_Document excerpt_:
==========

My hon. Friend has made an extremely good point. I am not privy to information on why those convoys, individuals and headquarters were attacked, but they were clearly marked in a way that showed them to be part of the UN family, and I should have thought that anyone who attacked them would know that. But my hon. Friend is absolutely right: the idea that a red crescent, a red cross or a red crystal constitutes some form of armour protecting people from a would-be attacker is wishful thinking and, alas, an erroneous assumption.

I can cite no better example than the bombing of the United Nations Relief and Works Agency headquarters in Gaza, which my hon. Friend mentioned earlier, and which is now being subjected to international examination following the visit to Gaza of the head of the UN. Allegedly—I stress the word "allegedly"—white phosphorus was used, in direct contravention of the laws of warfare. I do not know whether white phosphorus was used or not, but UN workers showed me where in the compound it had allegedly been used. I was told that it was white phosphorus and that it had definitely been used. I was also shown the burned out storage facility where medical supplies, in particular, were stored for the people of Gaza. What is worse, the Israeli defence forces knew exactly where that compound was. Of course they did. I had been there myself only the previous year, as had many other Members.

Furthermore, UNRWA had provided the Israeli defence forces with the co-ordinates of that building when it first came under attack. There had been a remote triangular conversation between UNRWA, an Israeli general and Jerusalem, but that did not prevent a sustained attack on the compound, with accompanying damage to UN vehicles and properties which were clearly marked as such.

The answer to my hon. Friend's question is no. It is not possible to say whether the emblem performed the role of litmus paper and attracted an incoming attack like a magnet, but it is certain that in that instance it provided no protection whatsoever.

==========

_Apply what you read_:
(1) Copy the part of the speech between "My hon. Friend has" and "an erroneous assumption.", inclusive, switching "wishful thinking" to "a comforting illusion".
(2) Say whether each statement agrees with the speech, answering yes or no and quoting the words that decide it. (a) The speaker had been to the UNRWA compound in Gaza the year before. (b) The speaker confirms that white phosphorus was used. (c) UNRWA gave the Israeli defence forces the building's co-ordinates.

_Provided data_:

==========

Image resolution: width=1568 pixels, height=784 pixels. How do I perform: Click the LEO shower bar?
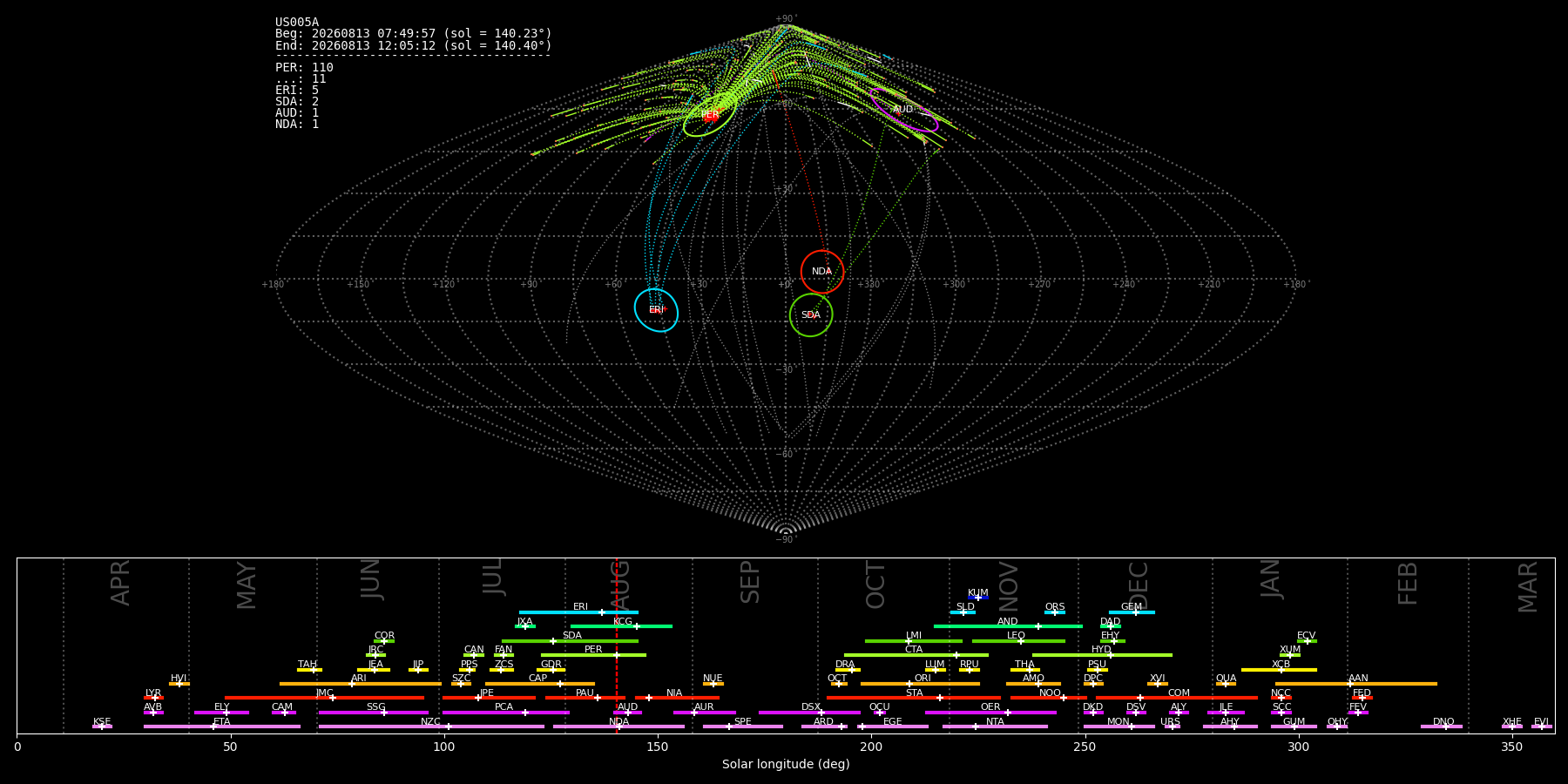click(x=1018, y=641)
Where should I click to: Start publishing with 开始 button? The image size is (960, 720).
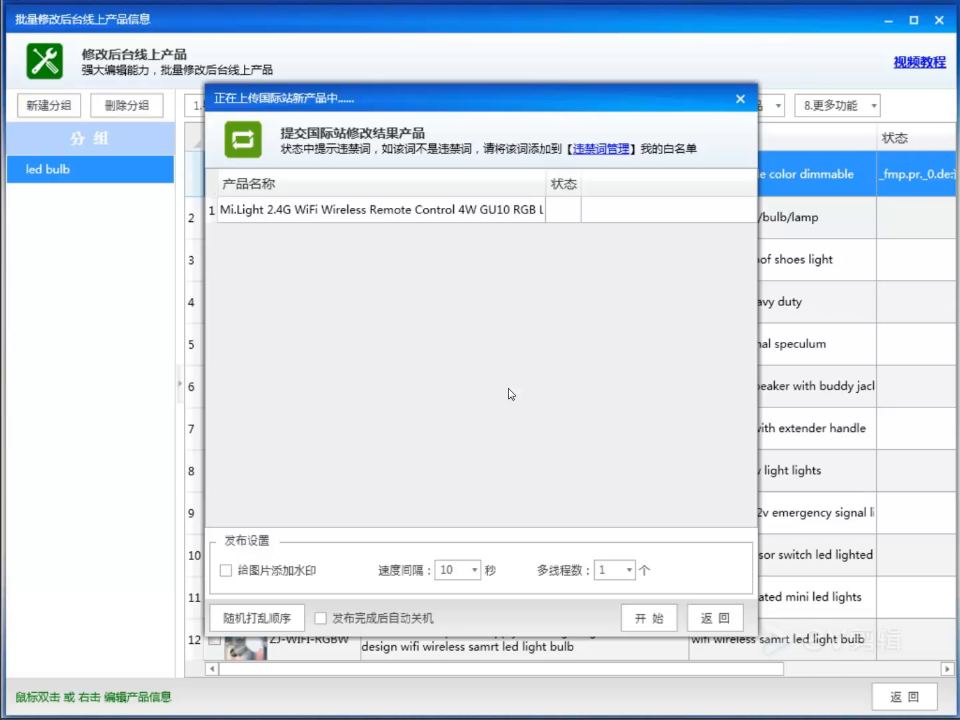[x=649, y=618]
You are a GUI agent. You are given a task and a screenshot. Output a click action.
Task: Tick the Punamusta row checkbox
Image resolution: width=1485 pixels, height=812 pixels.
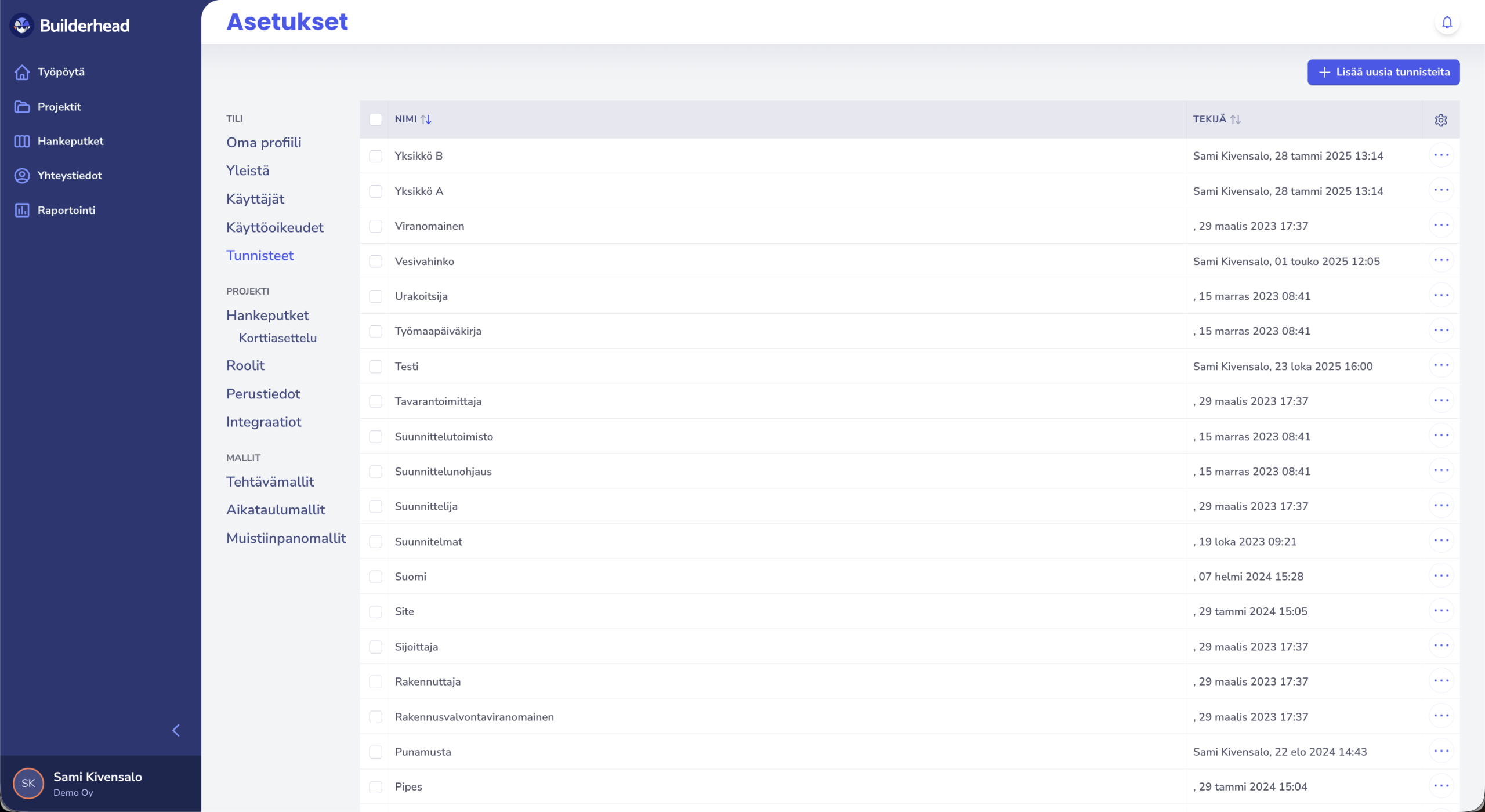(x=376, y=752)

==========

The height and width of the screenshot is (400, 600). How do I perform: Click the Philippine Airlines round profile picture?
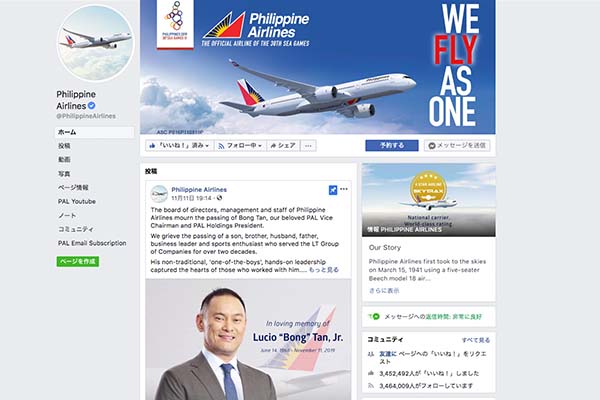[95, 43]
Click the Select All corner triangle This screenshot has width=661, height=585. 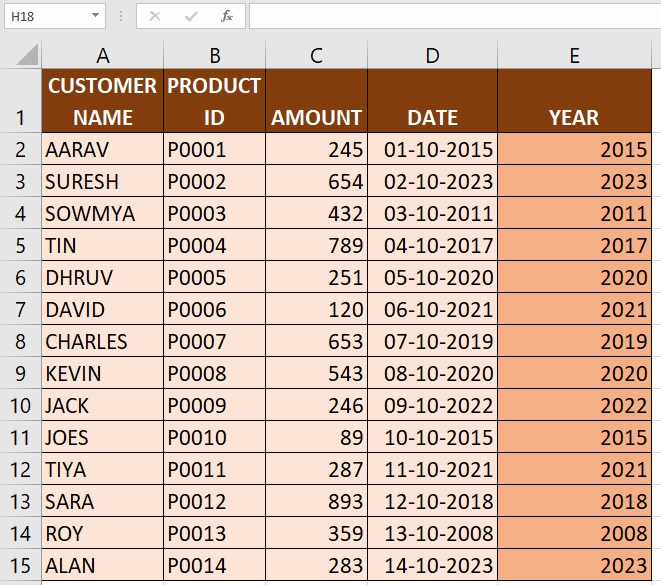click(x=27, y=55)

==========

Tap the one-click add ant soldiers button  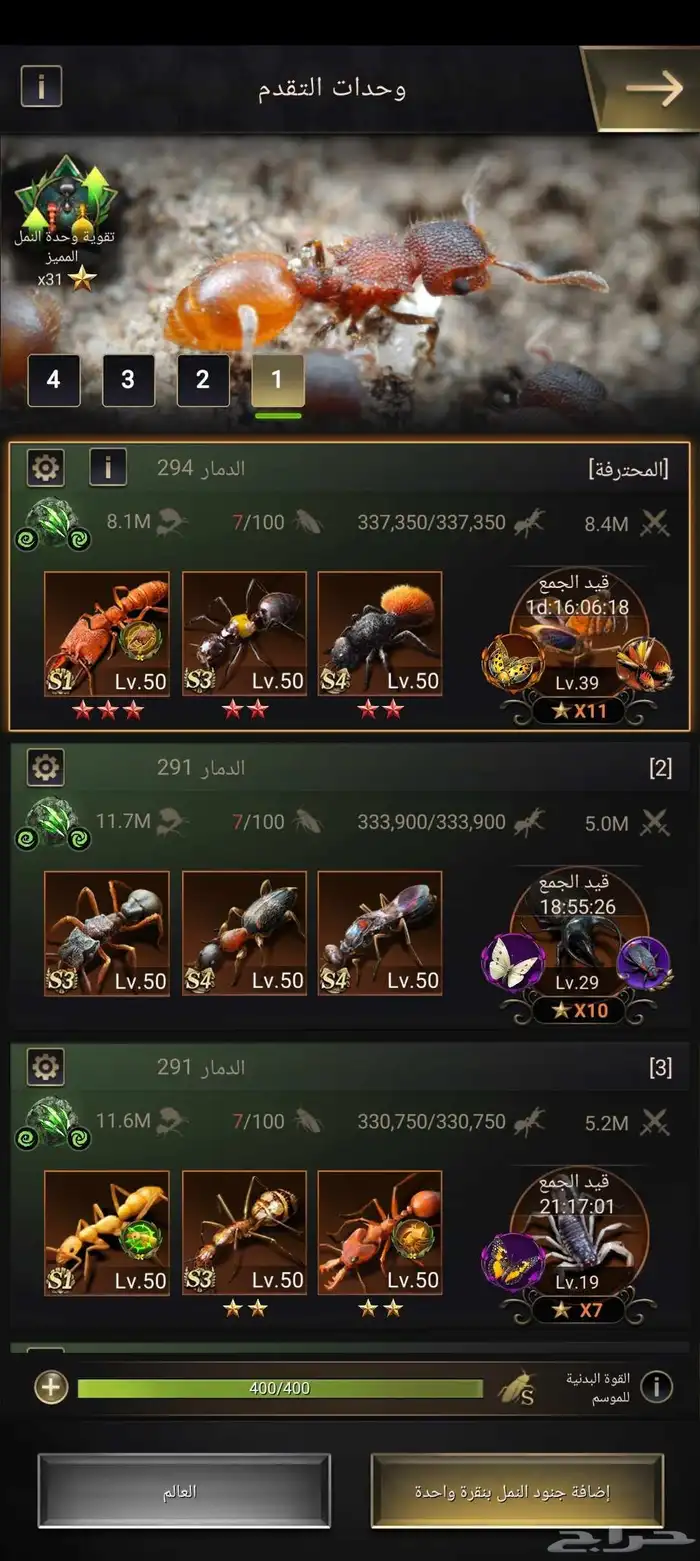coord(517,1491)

==========

_Task-by-task outputs_:
(1)
My hon. Friend has made an extremely good point. I am not privy to information on why those convoys, individuals and headquarters were attacked, but they were clearly marked in a way that showed them to be part of the UN family, and I should have thought that anyone who attacked them would know that. But my hon. Friend is absolutely right: the idea that a red crescent, a red cross or a red crystal constitutes some form of armour protecting people from a would-be attacker is a comforting illusion and, alas, an erroneous assumption.

(2)
(a) Yes: "I had been there myself only the previous year"
(b) No: "I do not know whether white phosphorus was used or not"
(c) Yes: "UNRWA had provided the Israeli defence forces with the co-ordinates of that building when it first came under attack"